The Department of Labor's fiduciary rule may cause over half of the retirement financial advisers to give up on their lower- and middle-income clients, according to a survey by the National Association of Insurance and Financial Advisors.
In a survey of 1,167 of NAIFA's approximately 40,000 members, two-thirds said they will lose some or all of their lower- and middle-income clients, while 17% of the advisers are unsure how the rule will affect their ability to serve these clients.
“The DOL rule has a strong potential to be a very bad deal for consumers who are not wealthy, but who are trying to do the right thing for their families by preparing for the future,” said NAIFA President Paul Dougherty in a statement.
The rising cost of doing business is the reason why advisers expect to lose many of their clients.
“Small advisers cannot afford one lawsuit, and the law is so vague," said Robert Schmansky, founder of Clear Financial Advisors. "It seems we need to save and document an immense amount of information… As these issues are resolved in court, compliance and insurance costs will surely rise.
Mr.
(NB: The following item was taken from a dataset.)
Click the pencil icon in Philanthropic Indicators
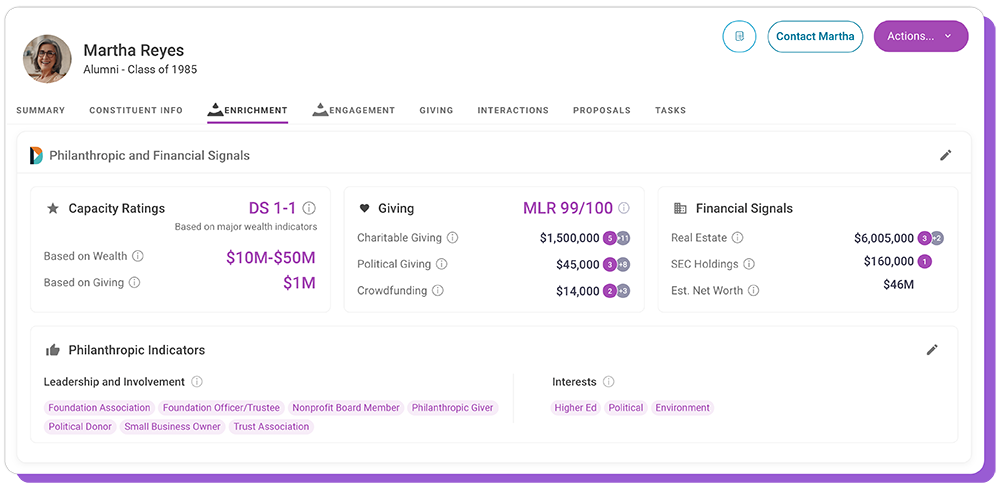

Schmansky said that it's simple economics: if the cost to provide advice goes up, there will be less providers who are able to stay in business. In the NAIFA survey, 16% of the advisers said they will no longer provide any retirement products or services to clients.
“I see mergers, more advisers offering financial planning only, and some who decide investment services are no longer worth the risk,” said Mr. Schmansky on the effects of the DOL rule on the lower- to middle-income clients.
Mr. Dougherty's view is more grim.
“NAIFA members are dedicated to serving lower and middle-income clients,” Mr. Dougherty said in a statement. “But much of this is out of the advisers' hands.”
The NAIFA survey results somewhat match a similar survey by Fidelity earlier this week.
But Fidelity noted that half of their survey respondents haven't taken any steps to prepare for the DOL rule. Tom Corra, chief operating officer of Fidelity Investments' clearing and custody solutions unit, said many of his clients are actually considering lower cost automated investment management as a way to manage smaller clients.